Tags/Search/Lineage
Search#
Hopsworks supports free-text search to discover machine-learning assets:
- features
- feature groups
- feature views
- training data
You can use the search bar at the top of your project to free-text search for the names or descriptions of any ML asset. You can also search using keywords or tags that are attached to an ML asset.
You can search for assets within a specific project or across all projects in a Hopsworks deployment, including those you are not a member of. This allows for easier discoverability and reusability of assets within an organization. To avoid users gaining unauthorized access to data, if a search result is in a project you are not a member of, the information displayed is limited to: names, descriptions, tags, asset creator and create date. If the search result is within a project you are a member of, you are also able to inspect recent activities on the asset as well as statistics.
Tags#
A keyword is a single user-defined word attached to an ML asset. Keywords can be used to help it make it easier to find ML assets or understand the context in which they should be used, for example, PII could be used to indicate that the ML asset is based on personally identifiable information.
However, it may be preferable to have a stronger governance framework for ML assets than keywords alone.

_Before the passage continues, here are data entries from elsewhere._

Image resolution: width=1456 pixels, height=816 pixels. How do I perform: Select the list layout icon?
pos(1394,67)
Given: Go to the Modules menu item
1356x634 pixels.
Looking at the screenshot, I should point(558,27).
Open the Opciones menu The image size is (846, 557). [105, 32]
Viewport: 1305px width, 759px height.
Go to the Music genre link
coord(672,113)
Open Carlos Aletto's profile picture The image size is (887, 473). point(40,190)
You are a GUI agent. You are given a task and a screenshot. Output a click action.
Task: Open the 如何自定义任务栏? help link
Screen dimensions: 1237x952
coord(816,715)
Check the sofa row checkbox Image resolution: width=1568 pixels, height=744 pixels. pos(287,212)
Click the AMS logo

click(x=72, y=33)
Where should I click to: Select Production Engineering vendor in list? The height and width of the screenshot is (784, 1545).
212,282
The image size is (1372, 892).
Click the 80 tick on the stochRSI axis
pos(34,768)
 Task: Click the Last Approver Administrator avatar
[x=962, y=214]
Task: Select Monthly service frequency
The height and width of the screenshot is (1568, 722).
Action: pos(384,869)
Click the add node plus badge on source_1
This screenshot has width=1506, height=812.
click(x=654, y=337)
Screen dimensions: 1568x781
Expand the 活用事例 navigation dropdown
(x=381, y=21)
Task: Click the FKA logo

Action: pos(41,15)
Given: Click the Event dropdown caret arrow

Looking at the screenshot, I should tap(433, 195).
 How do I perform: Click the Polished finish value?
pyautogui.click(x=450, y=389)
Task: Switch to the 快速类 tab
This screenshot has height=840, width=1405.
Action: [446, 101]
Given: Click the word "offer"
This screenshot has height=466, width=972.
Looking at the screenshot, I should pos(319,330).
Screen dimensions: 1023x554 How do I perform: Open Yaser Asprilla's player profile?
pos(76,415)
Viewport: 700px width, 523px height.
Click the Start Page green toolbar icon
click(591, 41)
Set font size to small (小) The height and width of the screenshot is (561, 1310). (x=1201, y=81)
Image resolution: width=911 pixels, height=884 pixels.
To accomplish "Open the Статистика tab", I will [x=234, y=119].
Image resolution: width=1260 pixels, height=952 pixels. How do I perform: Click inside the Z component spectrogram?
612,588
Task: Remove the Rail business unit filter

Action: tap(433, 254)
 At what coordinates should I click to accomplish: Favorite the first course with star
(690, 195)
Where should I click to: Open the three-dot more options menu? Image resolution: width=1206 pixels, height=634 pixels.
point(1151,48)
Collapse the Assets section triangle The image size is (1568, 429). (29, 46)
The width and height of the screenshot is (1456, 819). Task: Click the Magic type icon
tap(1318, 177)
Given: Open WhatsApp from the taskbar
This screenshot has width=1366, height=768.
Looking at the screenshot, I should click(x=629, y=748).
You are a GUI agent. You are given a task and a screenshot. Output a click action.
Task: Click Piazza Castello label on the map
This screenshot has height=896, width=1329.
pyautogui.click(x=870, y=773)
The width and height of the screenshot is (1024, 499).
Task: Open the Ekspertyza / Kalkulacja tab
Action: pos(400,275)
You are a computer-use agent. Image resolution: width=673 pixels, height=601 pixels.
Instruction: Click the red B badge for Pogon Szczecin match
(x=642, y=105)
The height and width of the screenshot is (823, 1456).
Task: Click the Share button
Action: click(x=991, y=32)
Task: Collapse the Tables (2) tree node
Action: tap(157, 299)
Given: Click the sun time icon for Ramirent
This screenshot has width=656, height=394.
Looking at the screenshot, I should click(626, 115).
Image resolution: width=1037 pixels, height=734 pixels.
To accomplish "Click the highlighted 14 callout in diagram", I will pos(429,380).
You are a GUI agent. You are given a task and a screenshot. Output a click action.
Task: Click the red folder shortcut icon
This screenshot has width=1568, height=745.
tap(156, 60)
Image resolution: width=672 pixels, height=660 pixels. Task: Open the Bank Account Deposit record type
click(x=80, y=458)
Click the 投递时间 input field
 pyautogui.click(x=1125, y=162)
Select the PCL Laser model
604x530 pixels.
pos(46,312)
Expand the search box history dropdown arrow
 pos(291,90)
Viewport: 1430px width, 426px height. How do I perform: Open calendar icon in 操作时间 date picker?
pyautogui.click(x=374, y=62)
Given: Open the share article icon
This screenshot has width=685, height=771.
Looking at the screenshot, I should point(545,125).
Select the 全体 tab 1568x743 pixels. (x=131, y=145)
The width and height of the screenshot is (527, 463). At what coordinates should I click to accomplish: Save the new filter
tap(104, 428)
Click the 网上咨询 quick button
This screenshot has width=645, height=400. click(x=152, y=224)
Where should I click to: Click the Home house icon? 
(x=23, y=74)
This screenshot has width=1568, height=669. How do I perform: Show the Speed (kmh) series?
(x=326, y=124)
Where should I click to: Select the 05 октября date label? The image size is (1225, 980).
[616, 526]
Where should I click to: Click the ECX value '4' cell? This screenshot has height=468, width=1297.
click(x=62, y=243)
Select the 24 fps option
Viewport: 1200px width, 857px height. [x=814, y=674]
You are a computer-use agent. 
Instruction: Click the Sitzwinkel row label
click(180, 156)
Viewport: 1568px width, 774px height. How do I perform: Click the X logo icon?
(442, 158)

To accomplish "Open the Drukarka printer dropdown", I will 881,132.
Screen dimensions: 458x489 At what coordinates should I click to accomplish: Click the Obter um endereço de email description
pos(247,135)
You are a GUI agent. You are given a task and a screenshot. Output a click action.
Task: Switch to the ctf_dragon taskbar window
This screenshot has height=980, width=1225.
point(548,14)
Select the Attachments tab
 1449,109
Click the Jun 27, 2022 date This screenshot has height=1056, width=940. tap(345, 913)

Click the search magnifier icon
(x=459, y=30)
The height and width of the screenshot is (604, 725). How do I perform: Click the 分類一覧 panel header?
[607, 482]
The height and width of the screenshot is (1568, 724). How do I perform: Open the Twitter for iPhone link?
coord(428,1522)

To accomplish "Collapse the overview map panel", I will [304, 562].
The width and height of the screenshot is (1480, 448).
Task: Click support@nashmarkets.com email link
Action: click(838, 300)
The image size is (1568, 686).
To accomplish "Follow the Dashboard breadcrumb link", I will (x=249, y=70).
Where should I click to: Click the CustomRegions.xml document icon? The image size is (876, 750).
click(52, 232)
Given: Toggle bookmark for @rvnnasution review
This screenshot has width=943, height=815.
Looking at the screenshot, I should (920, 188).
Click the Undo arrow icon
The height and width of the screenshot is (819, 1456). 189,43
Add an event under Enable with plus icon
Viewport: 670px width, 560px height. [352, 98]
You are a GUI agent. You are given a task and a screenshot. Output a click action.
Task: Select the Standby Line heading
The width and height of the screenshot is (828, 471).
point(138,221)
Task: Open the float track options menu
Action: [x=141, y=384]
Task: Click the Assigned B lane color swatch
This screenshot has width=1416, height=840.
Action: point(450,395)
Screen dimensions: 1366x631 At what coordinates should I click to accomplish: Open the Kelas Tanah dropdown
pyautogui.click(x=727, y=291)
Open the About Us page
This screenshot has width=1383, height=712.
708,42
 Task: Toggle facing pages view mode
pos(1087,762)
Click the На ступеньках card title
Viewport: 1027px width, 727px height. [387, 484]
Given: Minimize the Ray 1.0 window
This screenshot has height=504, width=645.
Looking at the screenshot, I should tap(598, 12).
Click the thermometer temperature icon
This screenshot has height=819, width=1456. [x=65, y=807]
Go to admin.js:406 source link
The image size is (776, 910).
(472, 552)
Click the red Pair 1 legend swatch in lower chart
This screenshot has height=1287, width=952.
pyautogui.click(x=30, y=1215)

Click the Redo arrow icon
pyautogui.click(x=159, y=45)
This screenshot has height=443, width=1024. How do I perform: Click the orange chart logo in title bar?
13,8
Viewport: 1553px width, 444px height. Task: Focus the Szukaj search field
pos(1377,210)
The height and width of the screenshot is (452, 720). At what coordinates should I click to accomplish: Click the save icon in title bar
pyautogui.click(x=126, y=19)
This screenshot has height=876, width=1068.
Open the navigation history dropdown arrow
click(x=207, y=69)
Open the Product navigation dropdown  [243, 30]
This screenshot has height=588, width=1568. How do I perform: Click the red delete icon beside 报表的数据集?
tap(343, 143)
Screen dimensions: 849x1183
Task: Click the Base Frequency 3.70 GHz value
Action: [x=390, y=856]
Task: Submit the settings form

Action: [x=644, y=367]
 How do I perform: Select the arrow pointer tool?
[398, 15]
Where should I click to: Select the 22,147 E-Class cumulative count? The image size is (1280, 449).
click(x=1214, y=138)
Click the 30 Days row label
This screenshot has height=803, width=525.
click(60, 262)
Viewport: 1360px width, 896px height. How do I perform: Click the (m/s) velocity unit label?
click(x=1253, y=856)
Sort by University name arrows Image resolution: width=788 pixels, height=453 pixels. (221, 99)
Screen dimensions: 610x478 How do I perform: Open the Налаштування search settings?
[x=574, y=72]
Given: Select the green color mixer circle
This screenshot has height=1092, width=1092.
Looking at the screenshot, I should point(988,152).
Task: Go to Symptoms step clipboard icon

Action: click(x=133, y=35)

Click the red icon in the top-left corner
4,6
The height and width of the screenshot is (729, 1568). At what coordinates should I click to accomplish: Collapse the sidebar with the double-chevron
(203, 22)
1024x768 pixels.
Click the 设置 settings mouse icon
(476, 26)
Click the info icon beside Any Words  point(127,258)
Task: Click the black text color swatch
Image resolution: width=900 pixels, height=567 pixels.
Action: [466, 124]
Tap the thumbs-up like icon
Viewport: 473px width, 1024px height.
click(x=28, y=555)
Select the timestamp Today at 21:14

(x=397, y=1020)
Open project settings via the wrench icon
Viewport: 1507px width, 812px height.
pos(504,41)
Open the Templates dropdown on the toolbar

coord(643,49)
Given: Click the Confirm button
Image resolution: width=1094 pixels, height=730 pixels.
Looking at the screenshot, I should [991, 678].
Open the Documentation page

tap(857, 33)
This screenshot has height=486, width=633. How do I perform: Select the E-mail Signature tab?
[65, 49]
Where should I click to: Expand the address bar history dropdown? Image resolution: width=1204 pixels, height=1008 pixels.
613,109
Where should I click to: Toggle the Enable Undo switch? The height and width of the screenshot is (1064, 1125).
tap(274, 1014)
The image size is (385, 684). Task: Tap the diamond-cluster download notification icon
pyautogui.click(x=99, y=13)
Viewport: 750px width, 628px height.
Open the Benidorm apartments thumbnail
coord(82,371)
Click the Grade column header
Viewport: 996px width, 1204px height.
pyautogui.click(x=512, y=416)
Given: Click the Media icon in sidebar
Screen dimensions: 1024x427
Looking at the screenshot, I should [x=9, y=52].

For this, you can define a schematized tag, defining a list of key/value tags along with a type for a value. In the figure below, you can see an example of a schematized tag with two key/value pairs: pii of type boolean (indicating if this feature group contains PII data), and owner of type string (indicating who the owner of the data in this feature group is). Note there is also a keyword defined for this feature group called eu_region, indicating the data has its origins in the EU.
Lineage#
Hopsworks tracks the lineage (or provenance) of ML assets automatically for you. You can see what features are used in which feature view or training dataset. You can see what training dataset was used to train a given model. For assets that are managed outside of Hopsworks, there is support for the explicit definition of lineage dependencies.